Zimbabwe
Le drame continue de hanter les rives du lac Kariba. Deux jours après le naufrage d’un ferry gouvernemental, les autorités zimbabwéennes ont porté jeudi à 46 le nombre de morts, alors que plusieurs passagers pourraient encore être portés disparus. Au moins 77 personnes ont été secourues, selon l’unité de protection civile.
Lors d’une cérémonie commémorative organisée à Kariba, des dizaines de familles se sont rassemblées devant 44 cercueils, dans une atmosphère de profonde détresse. La police a indiqué que l’identité complète des victimes serait communiquée ultérieurement.
Le ferry assurait une liaison essentielle entre la ville de Kariba, les îles et les villages de pêcheurs disséminés sur cet immense plan d’eau qui marque la frontière entre le Zimbabwe et la Zambie. Le lac Kariba, situé à plus de 300 kilomètres au nord-est de Harare, est le plus vaste lac artificiel du monde par son volume. Pour les habitants des communautés rurales isolées, ces liaisons constituent un moyen de transport indispensable vers les marchés et les centres commerciaux.
Un navire surchargé pris dans la tempête
Le bâtiment était officiellement autorisé à embarquer 90 personnes, mais il transportait au moment de l’accident 114 adultes et cinq membres d’équipage, auxquels s’ajoutait un nombre indéterminé d’enfants. Des survivants ont raconté avoir demandé au capitaine de faire demi-tour lorsque l’eau a commencé à envahir le navire.
Chance Siyamavhu, 45 ans, a raconté avoir échappé au naufrage après qu’une vague eut déplacé le ferry renversé, permettant à plusieurs passagers de grimper sur sa coque. Depuis cette position, il a assisté impuissant aux tentatives de survie des autres occupants.

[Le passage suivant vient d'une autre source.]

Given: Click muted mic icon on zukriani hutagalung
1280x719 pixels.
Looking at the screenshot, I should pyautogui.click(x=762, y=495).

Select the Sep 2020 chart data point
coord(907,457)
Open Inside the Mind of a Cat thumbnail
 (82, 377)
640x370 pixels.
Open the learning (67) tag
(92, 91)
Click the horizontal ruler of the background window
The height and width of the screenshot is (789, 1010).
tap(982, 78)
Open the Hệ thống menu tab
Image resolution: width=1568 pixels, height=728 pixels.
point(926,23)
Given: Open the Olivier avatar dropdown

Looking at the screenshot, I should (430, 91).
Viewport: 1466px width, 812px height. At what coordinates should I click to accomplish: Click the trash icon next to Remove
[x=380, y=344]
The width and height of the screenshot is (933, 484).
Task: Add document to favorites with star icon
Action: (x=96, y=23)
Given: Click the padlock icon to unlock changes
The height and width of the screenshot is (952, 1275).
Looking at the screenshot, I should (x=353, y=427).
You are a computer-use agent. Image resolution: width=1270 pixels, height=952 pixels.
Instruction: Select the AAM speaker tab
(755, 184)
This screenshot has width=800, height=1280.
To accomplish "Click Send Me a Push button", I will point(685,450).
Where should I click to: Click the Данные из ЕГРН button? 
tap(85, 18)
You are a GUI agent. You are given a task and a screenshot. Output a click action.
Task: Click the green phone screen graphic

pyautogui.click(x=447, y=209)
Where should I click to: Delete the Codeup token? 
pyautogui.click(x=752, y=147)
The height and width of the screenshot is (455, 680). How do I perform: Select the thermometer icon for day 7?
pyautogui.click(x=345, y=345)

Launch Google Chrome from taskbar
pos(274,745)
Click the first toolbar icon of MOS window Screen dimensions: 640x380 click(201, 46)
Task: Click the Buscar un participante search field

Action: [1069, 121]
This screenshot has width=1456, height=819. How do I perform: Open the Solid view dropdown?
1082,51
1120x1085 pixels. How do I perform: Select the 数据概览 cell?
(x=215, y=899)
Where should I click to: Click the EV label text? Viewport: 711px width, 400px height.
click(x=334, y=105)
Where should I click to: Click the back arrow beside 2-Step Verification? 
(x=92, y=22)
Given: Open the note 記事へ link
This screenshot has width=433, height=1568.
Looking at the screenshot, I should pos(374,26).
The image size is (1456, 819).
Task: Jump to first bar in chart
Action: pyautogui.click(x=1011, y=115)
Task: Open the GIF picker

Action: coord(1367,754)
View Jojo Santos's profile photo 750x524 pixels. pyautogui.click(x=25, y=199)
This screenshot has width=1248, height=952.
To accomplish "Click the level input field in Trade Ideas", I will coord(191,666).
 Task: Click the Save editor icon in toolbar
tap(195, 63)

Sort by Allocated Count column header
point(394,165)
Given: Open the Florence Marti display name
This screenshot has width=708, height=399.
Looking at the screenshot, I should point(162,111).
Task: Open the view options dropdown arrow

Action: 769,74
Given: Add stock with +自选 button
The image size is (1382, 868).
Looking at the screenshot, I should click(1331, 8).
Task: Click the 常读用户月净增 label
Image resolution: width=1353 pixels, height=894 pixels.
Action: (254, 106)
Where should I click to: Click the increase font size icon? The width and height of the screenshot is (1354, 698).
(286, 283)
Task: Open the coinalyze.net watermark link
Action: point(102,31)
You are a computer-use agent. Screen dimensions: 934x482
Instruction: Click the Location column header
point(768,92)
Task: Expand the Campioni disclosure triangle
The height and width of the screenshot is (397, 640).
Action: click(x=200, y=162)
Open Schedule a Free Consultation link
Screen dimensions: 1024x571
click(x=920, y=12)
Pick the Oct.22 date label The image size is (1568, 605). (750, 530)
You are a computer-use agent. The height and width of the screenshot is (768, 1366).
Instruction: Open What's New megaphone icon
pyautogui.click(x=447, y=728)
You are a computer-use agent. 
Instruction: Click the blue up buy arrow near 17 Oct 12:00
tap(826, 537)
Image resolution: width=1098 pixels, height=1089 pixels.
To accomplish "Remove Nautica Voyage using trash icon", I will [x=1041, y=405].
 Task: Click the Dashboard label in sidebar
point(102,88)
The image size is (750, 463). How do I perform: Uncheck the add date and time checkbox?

« La plupart des gens se sont précipités sur les gilets de sauvetage, mais beaucoup ne savaient même pas comment les utiliser », a-t-il expliqué. Plusieurs de ses proches, ainsi que son meilleur ami, ont péri dans le naufrage.
Anymore Chambati, qui travaillait comme agent de sécurité à bord, a également tenté de distribuer des gilets de sauvetage lorsque le ferry a commencé à sombrer. Il affirme n’avoir pu en remettre qu’une dizaine. Les vents violents ont ensuite provoqué l’inondation des moteurs, dont un seul a continué à fonctionner avant que le navire ne chavire.
Des familles toujours sans nouvelles
Dans les morgues, l’attente demeure particulièrement éprouvante pour les proches des disparus. Koto Duncan, dont plusieurs membres de la famille figuraient parmi les passagers, a indiqué que deux de ses proches avaient été retrouvés tandis que sept autres restaient introuvables.
Takemore Malunga, neveu d’une autre victime, a rapporté les dernières paroles échangées avec son oncle, One Mereki. Celui-ci avait expliqué à son frère jumeau qu’il s’était réfugié dans la cuisine du ferry, alors que l’eau pénétrait en quantité dans le bâtiment. Il avait également emporté avec lui des photographies de son grand-père et de lui-même lorsqu’il était enfant.
Le naufrage a aussi durement frappé les commerçants qui empruntaient régulièrement cette liaison. Norah Chadenga, 56 ans, était venue de Harare avec sa belle-sœur pour acheter du poisson destiné à la revente. Elle avait encouragé cette dernière à se lancer dans cette activité afin de réunir de l’argent pour financer les études universitaires de son fils. La victime est morte avant d’avoir pu gagner le moindre revenu.
Le gouvernement promet un nouveau ferry
Le ministre du Gouvernement local, Daniel Garwe, a déclaré lors de la cérémonie que le président Emmerson Mnangagwa avait ordonné le remplacement du ferry et la réparation urgente de la route reliant Kariba, Siakobvu et Chalala, décrite comme impraticable.
Le gouvernement est directement propriétaire du navire naufragé. Les autorités doivent désormais poursuivre les recherches afin de déterminer le nombre exact de personnes encore portées disparues et établir les circonstances précises ayant conduit au chavirement.
Alors que les accidents de ferry sont décrits comme rares par les habitants, la surcharge manifeste du navire, les conditions météorologiques difficiles et les défaillances techniques rapportées par les survivants soulèvent de nombreuses questions sur les conditions de sécurité qui prévalaient à bord.